+++ Given records +++

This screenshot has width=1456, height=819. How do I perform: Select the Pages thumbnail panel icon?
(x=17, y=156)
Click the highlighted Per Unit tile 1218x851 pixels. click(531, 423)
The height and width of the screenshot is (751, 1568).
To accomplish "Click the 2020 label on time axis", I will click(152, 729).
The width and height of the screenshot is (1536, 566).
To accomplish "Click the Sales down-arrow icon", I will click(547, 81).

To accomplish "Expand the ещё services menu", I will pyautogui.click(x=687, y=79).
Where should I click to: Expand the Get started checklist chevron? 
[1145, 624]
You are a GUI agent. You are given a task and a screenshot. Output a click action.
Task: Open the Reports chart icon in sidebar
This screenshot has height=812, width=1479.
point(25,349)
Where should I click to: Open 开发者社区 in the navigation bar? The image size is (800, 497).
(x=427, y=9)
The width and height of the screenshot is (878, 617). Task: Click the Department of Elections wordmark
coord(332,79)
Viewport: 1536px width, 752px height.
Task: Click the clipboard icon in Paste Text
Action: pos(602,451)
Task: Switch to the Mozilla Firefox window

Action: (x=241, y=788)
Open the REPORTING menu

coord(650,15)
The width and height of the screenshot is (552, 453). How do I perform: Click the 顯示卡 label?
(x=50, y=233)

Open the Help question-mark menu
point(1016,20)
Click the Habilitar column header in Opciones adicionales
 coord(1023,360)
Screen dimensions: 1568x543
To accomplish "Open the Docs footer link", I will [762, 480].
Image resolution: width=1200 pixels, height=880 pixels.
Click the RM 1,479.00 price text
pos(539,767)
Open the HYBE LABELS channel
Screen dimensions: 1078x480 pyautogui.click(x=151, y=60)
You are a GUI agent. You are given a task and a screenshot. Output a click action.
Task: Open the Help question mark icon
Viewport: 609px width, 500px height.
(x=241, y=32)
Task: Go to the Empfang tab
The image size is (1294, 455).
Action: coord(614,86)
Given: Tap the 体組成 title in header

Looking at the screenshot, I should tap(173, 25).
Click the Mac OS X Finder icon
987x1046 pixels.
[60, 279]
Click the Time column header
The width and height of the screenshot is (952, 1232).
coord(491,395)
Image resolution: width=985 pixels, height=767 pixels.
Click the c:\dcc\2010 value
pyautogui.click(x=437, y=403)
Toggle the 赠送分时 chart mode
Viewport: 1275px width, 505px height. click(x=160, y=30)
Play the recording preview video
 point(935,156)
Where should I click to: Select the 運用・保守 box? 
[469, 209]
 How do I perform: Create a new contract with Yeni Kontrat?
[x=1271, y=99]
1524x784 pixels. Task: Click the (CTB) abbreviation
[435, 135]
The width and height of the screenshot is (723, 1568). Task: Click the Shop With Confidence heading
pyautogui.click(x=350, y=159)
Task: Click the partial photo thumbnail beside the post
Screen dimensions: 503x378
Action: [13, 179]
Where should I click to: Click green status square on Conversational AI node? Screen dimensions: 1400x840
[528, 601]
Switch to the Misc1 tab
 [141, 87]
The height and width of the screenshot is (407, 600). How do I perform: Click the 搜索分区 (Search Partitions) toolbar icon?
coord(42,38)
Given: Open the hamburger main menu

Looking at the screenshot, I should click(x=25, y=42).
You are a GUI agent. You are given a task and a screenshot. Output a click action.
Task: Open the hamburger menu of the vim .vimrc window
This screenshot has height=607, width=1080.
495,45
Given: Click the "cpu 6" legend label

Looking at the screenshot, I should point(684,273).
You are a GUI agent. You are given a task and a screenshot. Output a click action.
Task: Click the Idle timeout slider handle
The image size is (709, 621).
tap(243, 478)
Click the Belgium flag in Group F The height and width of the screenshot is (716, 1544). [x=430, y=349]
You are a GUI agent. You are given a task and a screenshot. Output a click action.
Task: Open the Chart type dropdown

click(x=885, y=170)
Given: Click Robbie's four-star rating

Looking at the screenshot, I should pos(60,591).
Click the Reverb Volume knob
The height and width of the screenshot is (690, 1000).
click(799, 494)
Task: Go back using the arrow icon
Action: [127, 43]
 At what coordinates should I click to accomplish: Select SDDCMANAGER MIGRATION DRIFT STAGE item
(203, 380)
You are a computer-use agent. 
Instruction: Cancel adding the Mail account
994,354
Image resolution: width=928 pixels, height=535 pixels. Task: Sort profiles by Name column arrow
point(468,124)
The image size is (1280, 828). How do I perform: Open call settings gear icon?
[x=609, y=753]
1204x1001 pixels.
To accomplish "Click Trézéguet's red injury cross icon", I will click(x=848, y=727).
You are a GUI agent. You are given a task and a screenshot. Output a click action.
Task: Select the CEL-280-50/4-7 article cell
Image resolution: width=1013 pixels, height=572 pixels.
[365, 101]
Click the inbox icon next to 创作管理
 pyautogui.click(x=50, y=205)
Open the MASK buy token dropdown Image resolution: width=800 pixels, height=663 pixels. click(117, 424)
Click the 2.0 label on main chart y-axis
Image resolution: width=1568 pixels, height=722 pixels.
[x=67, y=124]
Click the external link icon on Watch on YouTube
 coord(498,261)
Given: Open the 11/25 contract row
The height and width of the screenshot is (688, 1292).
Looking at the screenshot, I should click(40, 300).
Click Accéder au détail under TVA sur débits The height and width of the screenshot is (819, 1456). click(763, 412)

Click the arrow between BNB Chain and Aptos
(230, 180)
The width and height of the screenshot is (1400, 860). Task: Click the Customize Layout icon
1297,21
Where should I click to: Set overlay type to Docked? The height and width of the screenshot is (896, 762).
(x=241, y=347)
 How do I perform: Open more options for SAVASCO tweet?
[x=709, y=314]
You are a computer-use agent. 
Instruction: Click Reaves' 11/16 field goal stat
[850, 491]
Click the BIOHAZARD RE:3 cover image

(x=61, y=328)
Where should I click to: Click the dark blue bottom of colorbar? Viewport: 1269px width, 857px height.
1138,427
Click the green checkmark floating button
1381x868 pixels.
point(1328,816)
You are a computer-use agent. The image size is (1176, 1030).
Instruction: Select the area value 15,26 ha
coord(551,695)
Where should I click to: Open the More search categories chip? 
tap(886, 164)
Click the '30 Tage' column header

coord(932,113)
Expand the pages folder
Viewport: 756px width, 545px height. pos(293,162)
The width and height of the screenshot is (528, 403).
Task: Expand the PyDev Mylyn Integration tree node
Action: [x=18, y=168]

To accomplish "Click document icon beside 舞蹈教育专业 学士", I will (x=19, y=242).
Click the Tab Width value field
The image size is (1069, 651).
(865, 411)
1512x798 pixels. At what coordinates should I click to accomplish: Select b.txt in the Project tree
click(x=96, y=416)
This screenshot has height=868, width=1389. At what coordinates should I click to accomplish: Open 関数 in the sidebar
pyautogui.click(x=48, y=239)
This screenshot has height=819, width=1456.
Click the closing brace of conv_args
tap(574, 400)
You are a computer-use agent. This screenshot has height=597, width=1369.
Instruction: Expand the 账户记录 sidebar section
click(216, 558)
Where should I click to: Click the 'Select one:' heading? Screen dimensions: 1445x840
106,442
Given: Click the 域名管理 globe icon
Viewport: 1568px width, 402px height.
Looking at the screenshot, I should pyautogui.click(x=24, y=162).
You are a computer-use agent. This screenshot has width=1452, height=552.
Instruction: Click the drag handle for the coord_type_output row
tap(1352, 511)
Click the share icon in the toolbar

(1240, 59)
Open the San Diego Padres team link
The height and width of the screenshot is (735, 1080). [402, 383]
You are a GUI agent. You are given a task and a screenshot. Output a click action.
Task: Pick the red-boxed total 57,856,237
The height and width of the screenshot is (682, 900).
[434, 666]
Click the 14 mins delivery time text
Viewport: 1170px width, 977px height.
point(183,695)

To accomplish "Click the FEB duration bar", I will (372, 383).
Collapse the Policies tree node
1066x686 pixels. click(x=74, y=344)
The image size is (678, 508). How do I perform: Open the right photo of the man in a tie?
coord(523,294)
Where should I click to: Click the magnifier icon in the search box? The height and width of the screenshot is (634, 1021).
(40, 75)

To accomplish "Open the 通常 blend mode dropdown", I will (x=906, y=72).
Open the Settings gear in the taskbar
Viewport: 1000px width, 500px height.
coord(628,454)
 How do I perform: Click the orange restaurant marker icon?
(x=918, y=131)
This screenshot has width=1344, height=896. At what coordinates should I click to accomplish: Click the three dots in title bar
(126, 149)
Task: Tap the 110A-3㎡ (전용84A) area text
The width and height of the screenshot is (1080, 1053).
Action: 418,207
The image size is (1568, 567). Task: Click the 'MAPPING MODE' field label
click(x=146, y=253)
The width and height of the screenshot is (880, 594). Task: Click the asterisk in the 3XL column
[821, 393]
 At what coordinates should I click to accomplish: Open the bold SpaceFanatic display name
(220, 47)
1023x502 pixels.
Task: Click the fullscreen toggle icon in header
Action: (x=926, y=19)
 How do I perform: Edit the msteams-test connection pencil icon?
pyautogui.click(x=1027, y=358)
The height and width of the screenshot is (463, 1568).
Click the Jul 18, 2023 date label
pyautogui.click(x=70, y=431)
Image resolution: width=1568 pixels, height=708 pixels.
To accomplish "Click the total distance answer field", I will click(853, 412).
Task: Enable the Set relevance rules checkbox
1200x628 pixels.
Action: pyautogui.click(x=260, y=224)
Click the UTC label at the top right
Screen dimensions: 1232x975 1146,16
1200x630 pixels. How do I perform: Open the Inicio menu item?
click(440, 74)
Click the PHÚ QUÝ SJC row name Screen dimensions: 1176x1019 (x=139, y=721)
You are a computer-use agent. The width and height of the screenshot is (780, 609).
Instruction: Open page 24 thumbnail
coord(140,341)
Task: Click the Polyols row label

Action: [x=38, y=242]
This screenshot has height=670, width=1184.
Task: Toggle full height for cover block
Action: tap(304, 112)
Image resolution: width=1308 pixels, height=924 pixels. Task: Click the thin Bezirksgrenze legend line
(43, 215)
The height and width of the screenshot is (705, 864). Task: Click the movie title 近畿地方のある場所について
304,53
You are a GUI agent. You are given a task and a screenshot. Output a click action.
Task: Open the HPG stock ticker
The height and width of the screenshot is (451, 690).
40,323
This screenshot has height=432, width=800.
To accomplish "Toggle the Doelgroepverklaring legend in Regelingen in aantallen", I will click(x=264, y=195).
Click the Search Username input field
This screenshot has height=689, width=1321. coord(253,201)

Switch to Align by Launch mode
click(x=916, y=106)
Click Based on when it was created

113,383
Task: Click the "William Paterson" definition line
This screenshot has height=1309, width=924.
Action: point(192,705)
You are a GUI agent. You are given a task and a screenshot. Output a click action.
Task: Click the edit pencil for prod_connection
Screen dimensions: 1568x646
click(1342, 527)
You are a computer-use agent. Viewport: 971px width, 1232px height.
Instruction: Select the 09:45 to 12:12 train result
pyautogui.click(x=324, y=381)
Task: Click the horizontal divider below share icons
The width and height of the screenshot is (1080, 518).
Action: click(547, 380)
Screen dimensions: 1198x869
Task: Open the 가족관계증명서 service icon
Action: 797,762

+++

What to do —
Lay out the listing from its start through the line containing "will pyautogui.click(x=687, y=79).", both ends included, as a Markdown table with the columns "Row" and "Line". Leave out blank lines.

Response to this task —
| Row | Line |
|---|---|
| 1 | This screenshot has width=1456, height=819. How do I perform: Select the Pages thumbnail panel icon? |
| 2 | (x=17, y=156) |
| 3 | Click the highlighted Per Unit tile 1218x851 pixels. click(531, 423) |
| 4 | The height and width of the screenshot is (751, 1568). |
| 5 | To accomplish "Click the 2020 label on time axis", I will click(152, 729). |
| 6 | The width and height of the screenshot is (1536, 566). |
| 7 | To accomplish "Click the Sales down-arrow icon", I will click(547, 81). |
| 8 | To accomplish "Expand the ещё services menu", I will pyautogui.click(x=687, y=79). |